1. Field of the Invention
The present invention relates to a micro-mirror device for an image display apparatus which can change the traveling path of incident light by pivoting a mirror that is installed to correspond to each pixel and, more particularly, to a micro-mirror device for an image display apparatus and method which can increase optical efficiency by pivoting a mirror in the direction of the sides of the mirror.
2. Description of the Related Art
In general micro-mirror devices for an image display apparatus include a plurality of mirrors that are installed to be driven by an electrostatic force to reflect incident light at a predetermined angle. These micro-mirror devices are used in image display devices of projection televisions, and optical scanning devices such as scanners, photocopying machines, and facsimiles. In particular, when these micro-mirror devices are used in image display devices, the number of mirrors equals the number of pixels arranged two-dimensionally, and each of the mirrors is driven in response to an image signal for a corresponding pixel, thus reflected light has varying paths of travel resulting in the formation of a picture.
Referring to FIG. 1, a conventional micro-mirror device 1 for an image display apparatus includes a substrate 10, a pair of first posts 20 formed on the substrate 10, an electrode 15 formed on the substrate 10, a girder or support assembly 30, and a second post 40 which protrudes from the girder 30. The device also includes a mirror 50 supported by the second post 40, which changes a reflection angle of incident light upon its upper surface according to an inclination angle that is determined by electrostatic attraction.
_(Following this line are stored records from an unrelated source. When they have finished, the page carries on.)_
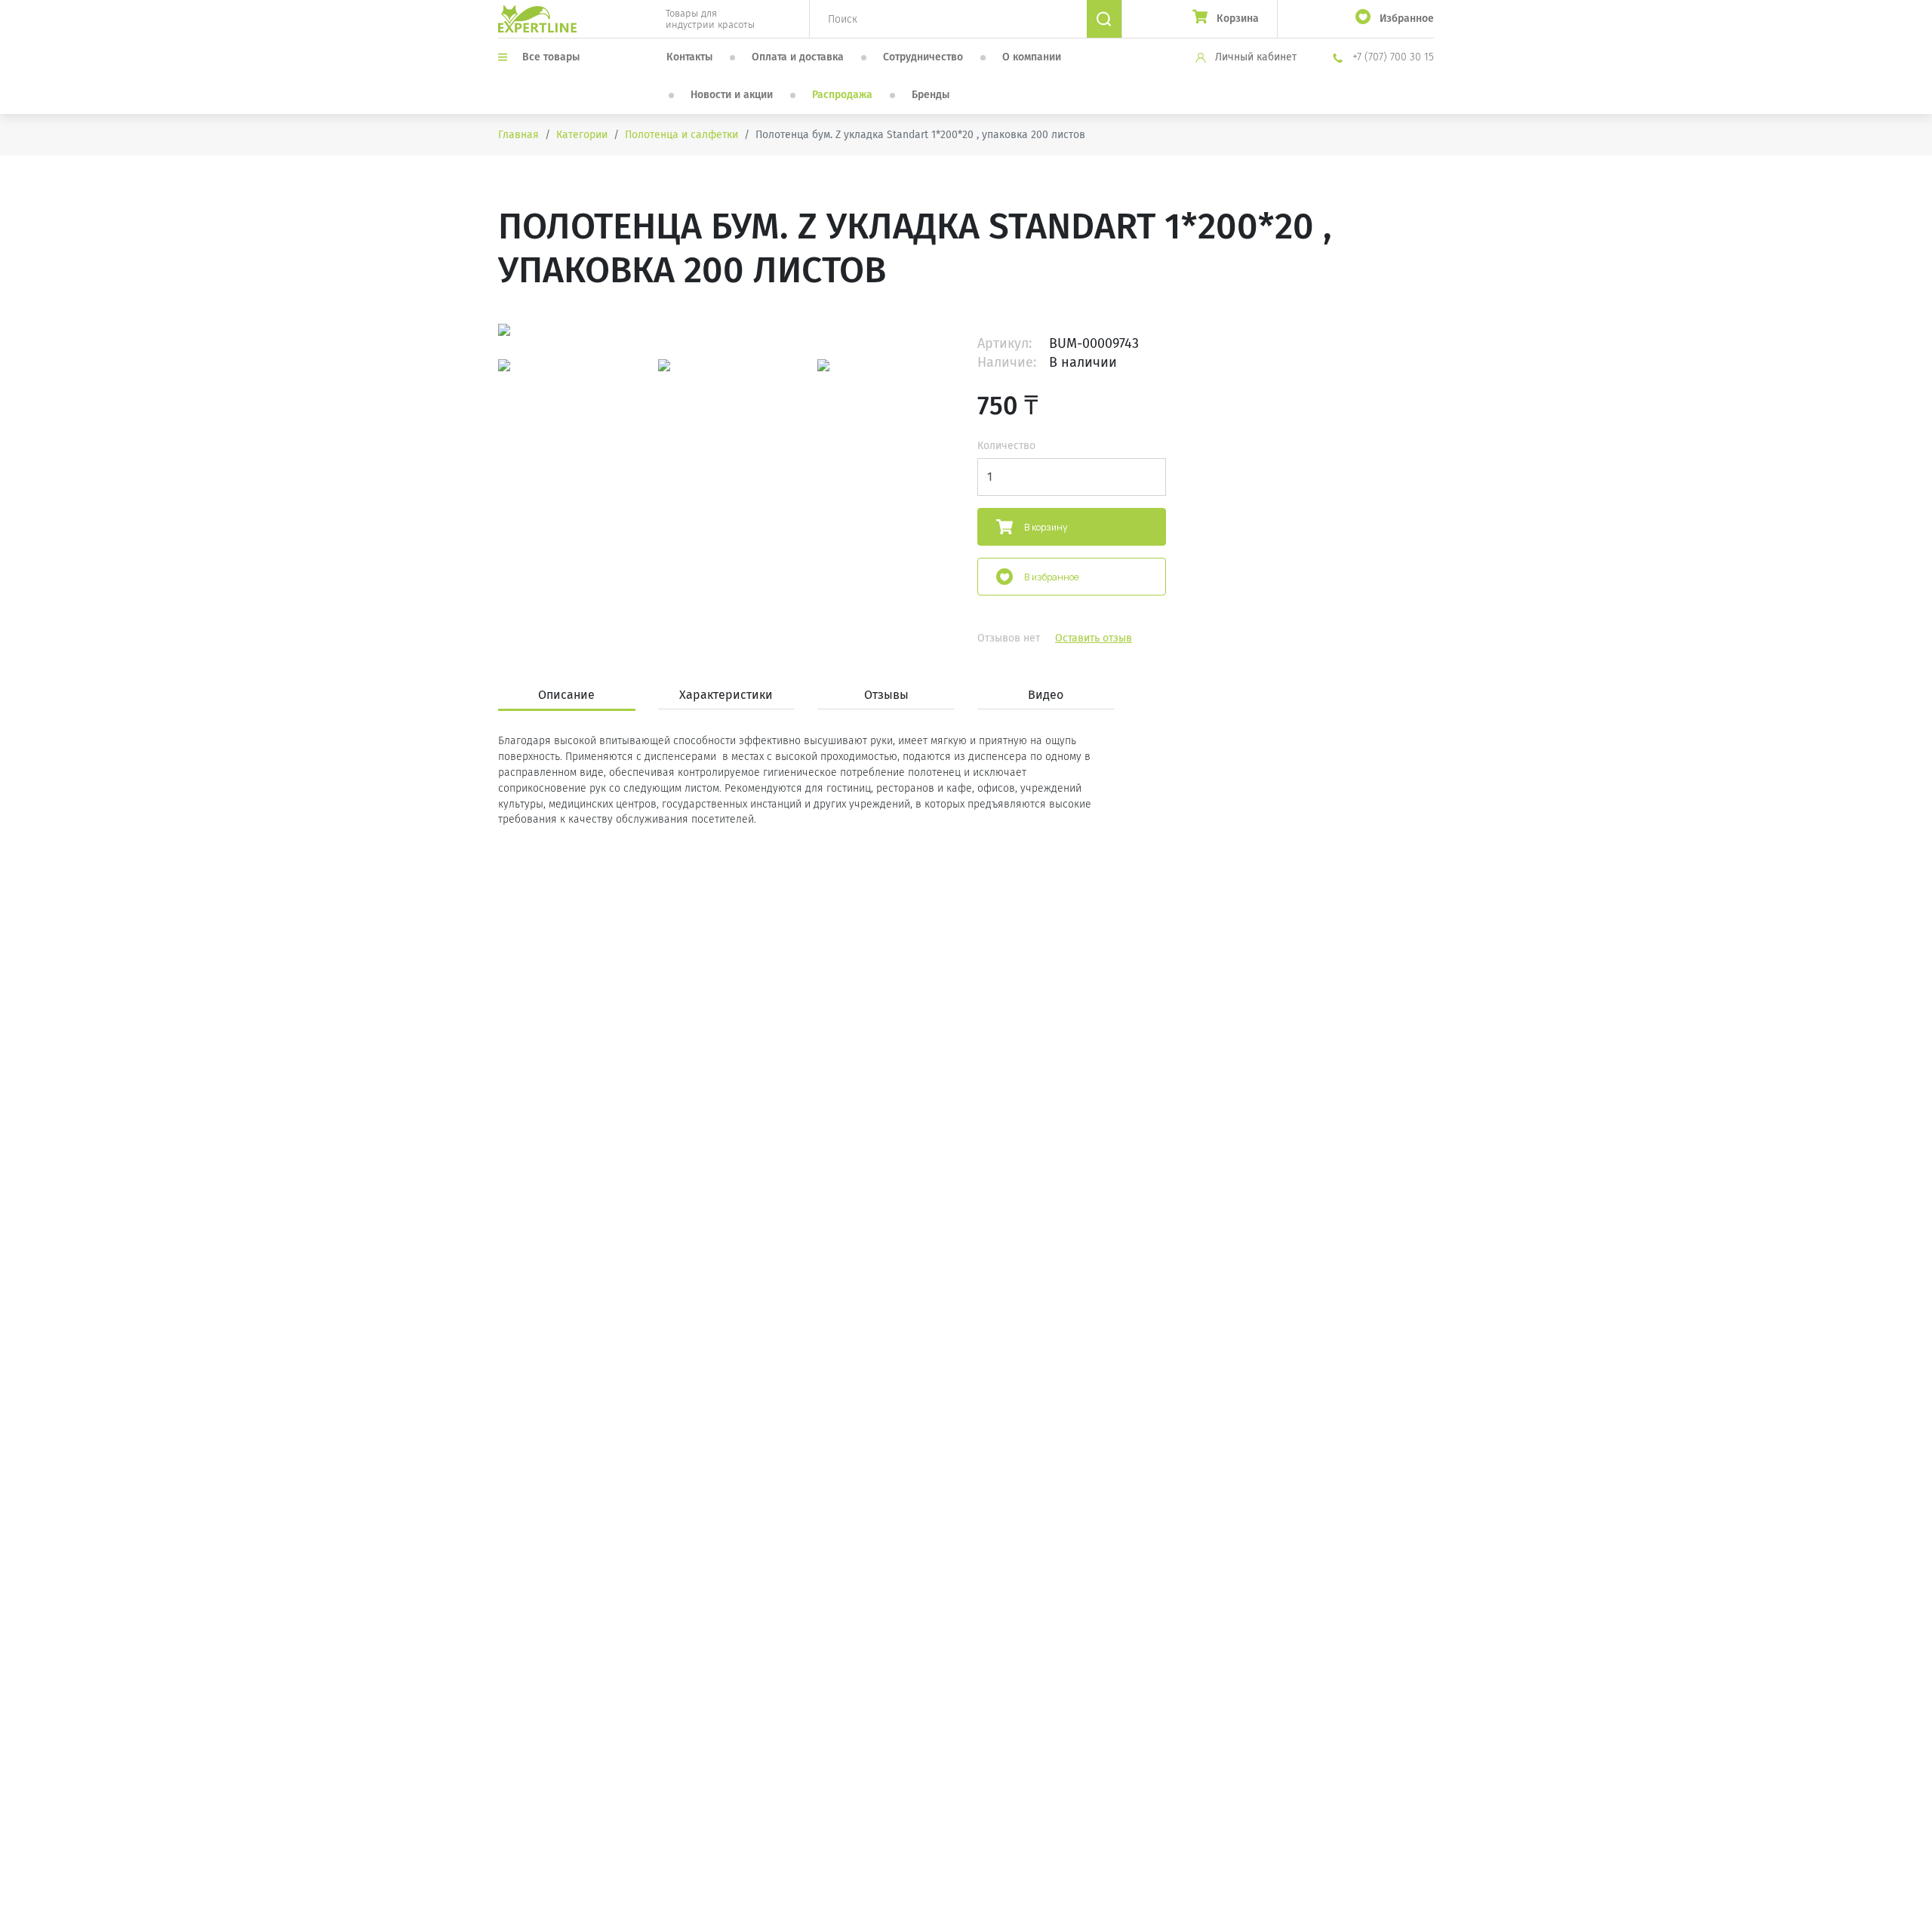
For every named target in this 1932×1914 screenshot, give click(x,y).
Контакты (689, 57)
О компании (1031, 57)
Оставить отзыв (1093, 638)
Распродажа (842, 94)
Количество (1006, 445)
The pair of first posts 20, which support the girder 30, protrude vertically from the substrate 10 by a predetermined amount and are isolated a predetermined distance apart from each other. The electrode 15 includes a pair of base electrodes 11 installed on the substrate 10, which are isolated a predetermined distance apart from each other, and connection electrodes 13, which are formed on the substrate 10 so as to contact one end of each of the first posts 20, and apply current to the mirror 50. The girder 30 is pivoted on portions that are supported by the pair of first posts 20. The girder 30 is made up of a horizontal supporter 31 for supporting the second post 40, and a pair of springs 33 that, respectively, connect the pair of first posts 20 to both ends of the horizontal supporter 31. The pair of springs 33, which are elastically deformed by mutual electrostatic attraction between the mirror 50 and the base electrode 11, are rotated in opposite directions as the electrostatic attraction is created. Thus, the horizontal supporter 31 is pivoted, so that the mirror 50 is slanted vertically. In the micro-mirror device having such a structure, the base electrodes 11 are arranged on a diagonal line on the substrate 10, so that the mirror 50 pivots on a diagonal line, which forms a 45° angle with respect to the horizontal direction of the mirror 50.
When the micro-mirror device having the above-described structure is adopted in an image display apparatus, a plurality of micro-mirror devices are arranged in two-dimensional array structure, as shown in FIG. 2. The micro-mirror devices, arranged as described above, are driven around a rotating axis positioned on a diagonal line, resulting in shapes of the micro-mirror devices being projected as shown in FIG. 3, when viewed from a side of a light source that emits illuminating light to the micro-mirror devices 1. Specifically, FIG. 3 illustrates the shapes of the micro-mirror devices that are projected when light from the light source is converged at 10° angles and illuminated to the diagonally-driven micro-mirror devices 1 for an image display apparatus which pivots at ±10° angles, that is, which has a tilt angle of 20°. Compared to a tilt angle of 0° when parallel light beams are incident, the diagonally-driven micro-mirror device 1 has an optical efficiency of about 91%, which is obtained by taking the product of the cosine of the tilt angle and the square of the cosine of the convergence angle, i.e., cos(tilt angle)×cos2(convergence angle)=cos 20°×cos2(20°). Thus, an optical loss of about 9% is generated.